Il y a trois choses à noter lors de la fixation des taux d’intérêt à long terme.
- Restitution du risque : Premièrement, même si les dommages causés aux économies britannique et américaine par le premier choc chinois ne sont peut-être pas complètement terminés, l’ère de la désinflation a très probablement pris fin avec la pandémie. Le risque est revenu sur le marché, les investisseurs exigeant des taux plus élevés pour compenser le risque d'une inflation plus élevée.
- Normalisation des tarifs : Deuxièmement, les taux d’intérêt nuls et les distorsions économiques et financières qui les accompagnent ne sont dans l’intérêt de personne. Ils constituaient une solution nécessaire et temporaire à une dépression mondiale. À l’heure actuelle, les taux d’intérêt des obligations d’État de référence à 10 ans aux États-Unis et au Royaume-Uni forment un centre de gravité compris entre 4 % et 5 %, offrant aux investisseurs une alternative aux marchés plus spéculatifs.

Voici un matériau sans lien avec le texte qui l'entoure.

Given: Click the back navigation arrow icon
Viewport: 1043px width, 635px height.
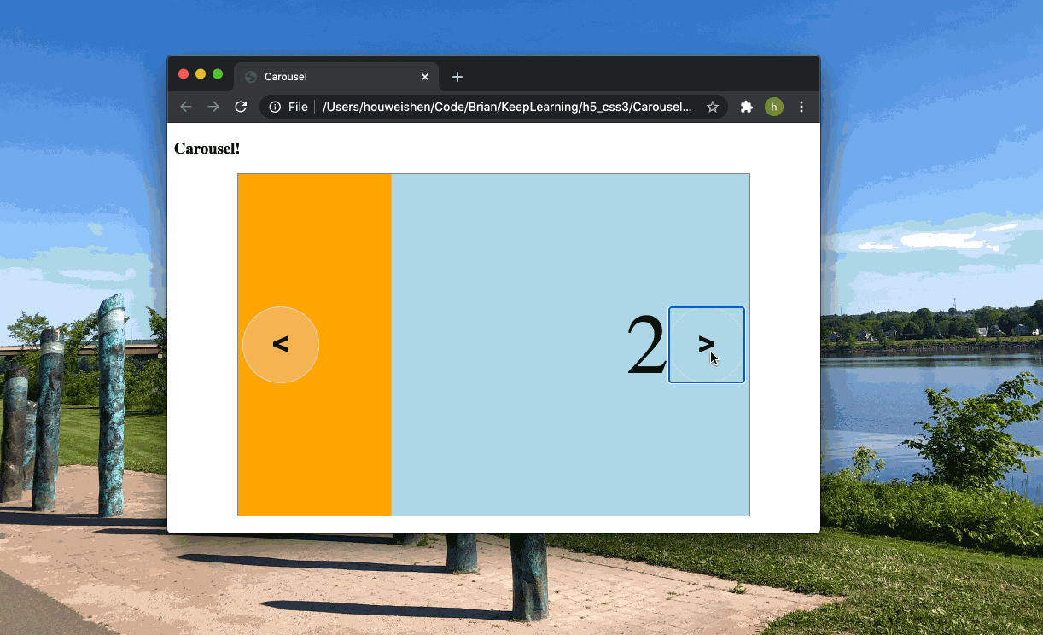Looking at the screenshot, I should [186, 107].
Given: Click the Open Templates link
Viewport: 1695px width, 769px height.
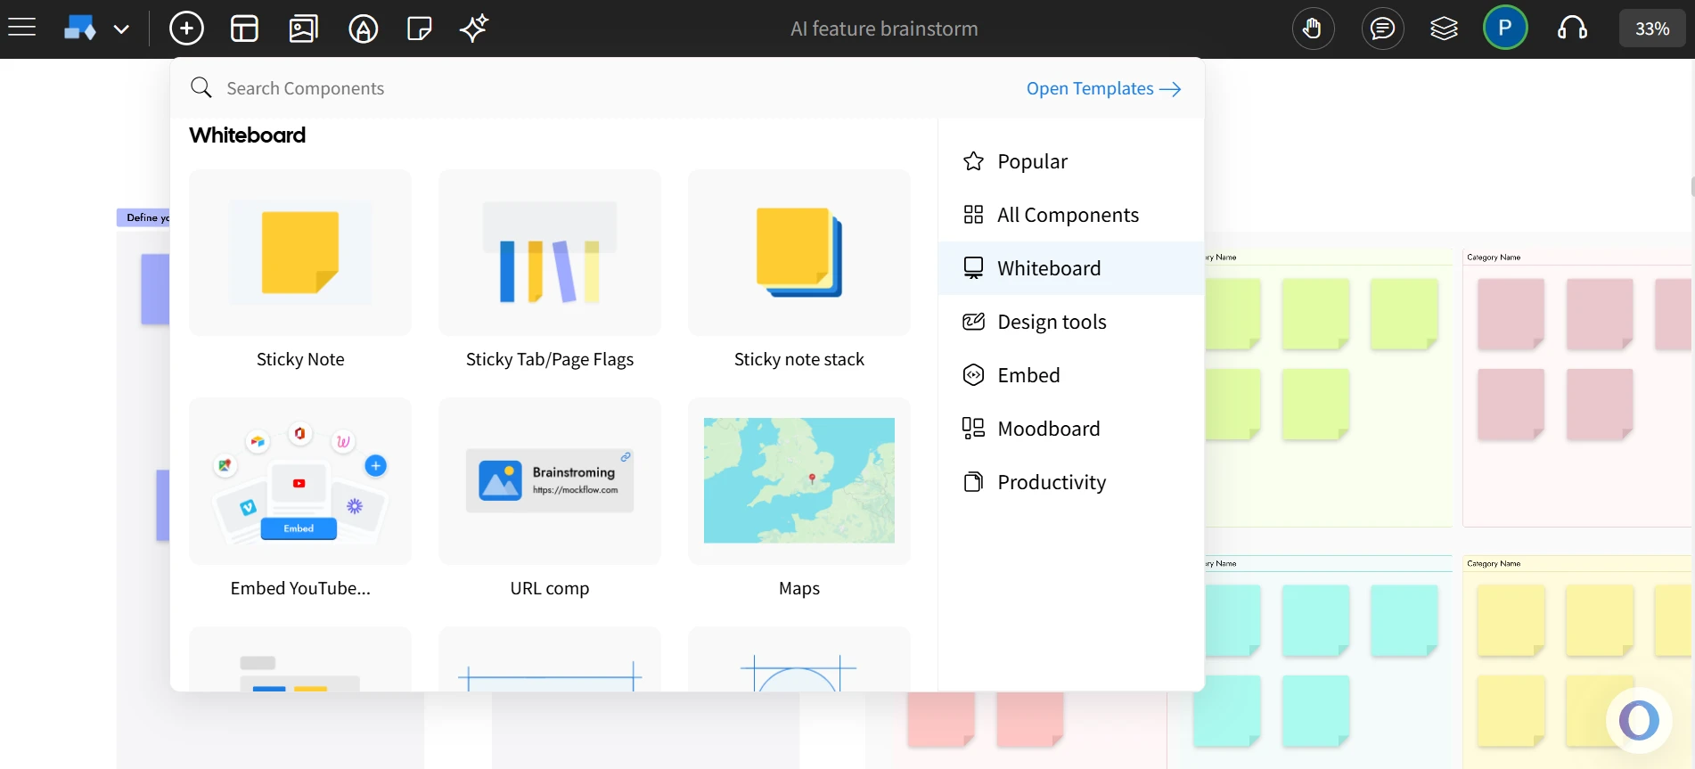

- Attractivité des obligations d’entreprises : Troisièmement, les marchés des obligations d’entreprises au Royaume-Uni comme aux États-Unis ont élargi leur portée et leur attractivité. Les rendements des obligations d'entreprises britanniques ont chuté au cours de ce dernier cycle, mais avec un écart de 77 points de base par rapport aux obligations d'entreprise britanniques, les obligations d'entreprises britanniques restent attractives pour les investisseurs cherchant à couvrir d'éventuelles pertes de change.

Le marché des devises
La livre sterling s'est affaiblie cette année, probablement en réponse à l'incertitude entourant les droits de douane et la situation politique intérieure. À l’heure actuelle, la livre bénéficie des taux d’intérêt les plus élevés parmi les économies développées.

La volatilité sur le marché des changes a reculé tandis que la livre sterling s'est négociée dans une fourchette descendante. L’appréciation progressive de la livre sterling est le signe d’une économie qui a résisté aux effets du Brexit et au choc inflationniste.

Les plats à emporter
Le niveau accommodant des conditions financières au Royaume-Uni est davantage le produit d’un marché boursier élevé que de la stabilité des marchés à revenu fixe.
Le marché actions britannique bénéficie d'un comportement spéculatif accru et de rendements mondiaux traduits par une livre sterling faible.